To explain the previous results, the long-term stability of mayonnaise and our analogs were also evaluated in terms of pH and colour. The analog samples were acidic (pH ranging from 3.74 to 4.66) compared with egg yolk mayonnaise, and the pH of all samples remained stable up to 28 days (Table 4). The colour profiles of aquafaba mayonnaise analogs were similar, regardless of the drying method; however, a difference was observed between mayonnaise and the analogs (∆E1* > 3) [18]. Samples of freshly prepared mayonnaise analog A and B had lower L* (87.6, 85.6 vs. 90.6) and Ch values (13.0, 14.9 vs. 20.9) (p < 0.05) when compared with mayonnaise C, suggesting a darker appearance and a lower colour intensity. Previous research revealed that emulsion colour can change from gray to an increasingly bright white colour with decreasing droplet size, likely due to an increase in light scattering [25,26,27]. This was further confirmed by the larger droplet sizes observed in analog samples A and B. Comparatively, mayonnaise (C) had the highest b* value because of the higher content of pigments in the egg yolk. Nonetheless, ∆E2* between freshly prepared mayonnaise and analog, along with those that were stored, were not significantly different, indicating that samples A, B, and C all remained stable during storage. Altogether, the colour differences between mayonnaise and analog (∆E1*) and colour change after storage (∆E2*) were similar to those of aquafaba mayonnaise analogs with three different aquafaba-to-oil ratios in previous studies [8,18].

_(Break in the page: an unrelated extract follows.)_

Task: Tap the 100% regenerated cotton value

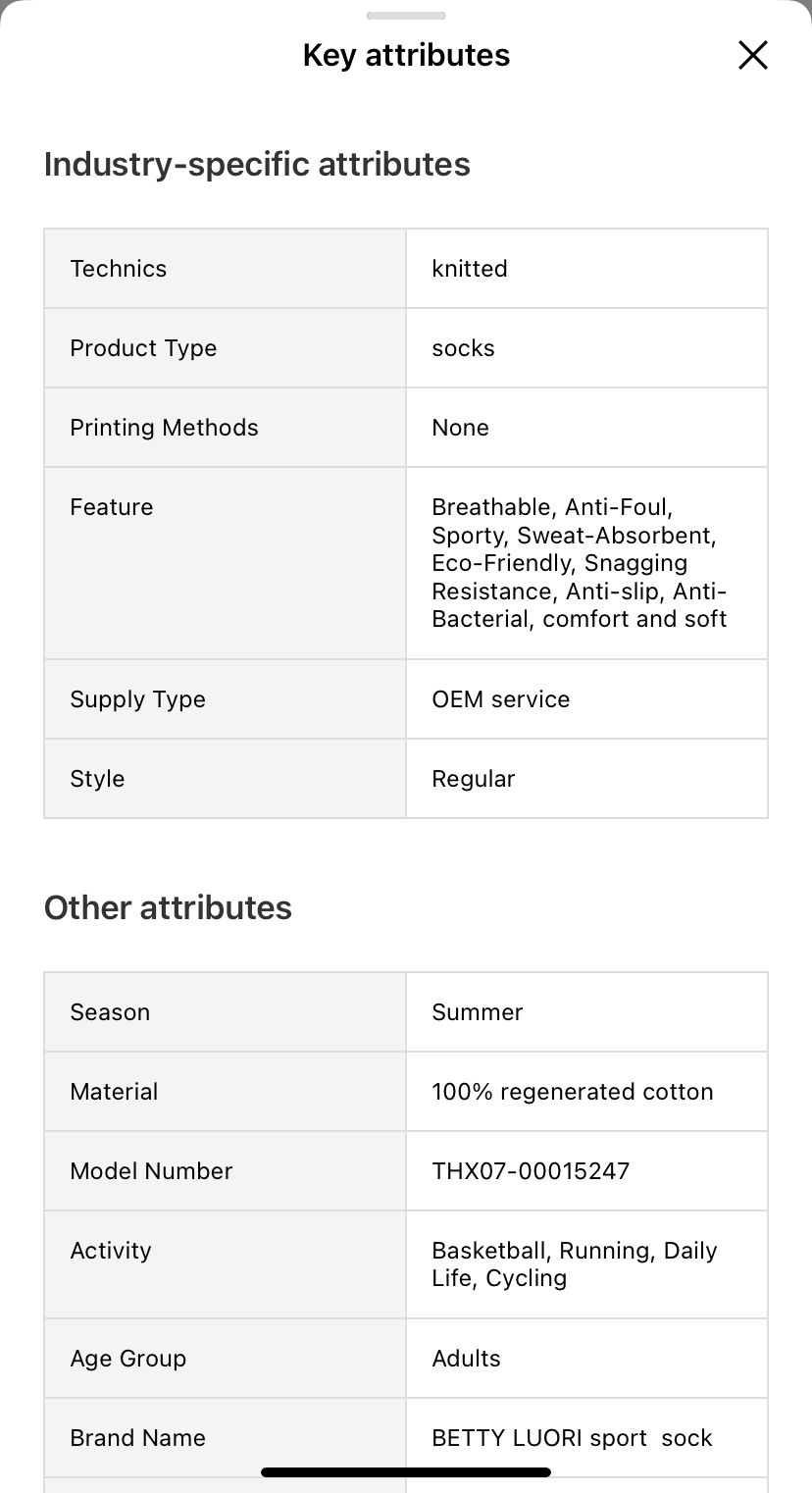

3.5. Mayonnaise and Analog Microstructure
Confocal laser scanning micrographs of freshly prepared mayonnaise, C, and analogs, A and B, are illustrated in Figure 4. The microstructures of analogs made with both freeze-dried and spray-dried aquafaba were similar, although the interspace voids of analog B (Figure 4B) were slightly larger than in the case of analog A (Figure 4A). The droplets of these aquafaba mayonnaise analog samples were densely packed and revealed polydisperse (oil droplets of different sizes) features. Aquafaba mayonnaise analogs consisted of a large fraction of irregular elliptic oil droplets with greater diameters and a small fraction of spherical oil droplets with smaller diameters. Mayonnaise C (Figure 4C) consisted of finely dispersed, evenly distributed, and significantly smaller spherical oil droplets. It is possible that the large oil droplets became distorted from spherical shape because of the effect of high oil content (80%) and close packing [8]. Moreover, the tightly packed droplets may have also contributed to the stability of the mayonnaise structure [28]. Additionally, coalescence was observed in analog sample A (Figure 4A). Because of the high fat content in mayonnaise and analogs, coalescence is a primary concern for emulsion stability, which is the result of oil droplet convergence [29]. The most effective way to limit coalescence is to generate strong repulsive forces between droplets [4].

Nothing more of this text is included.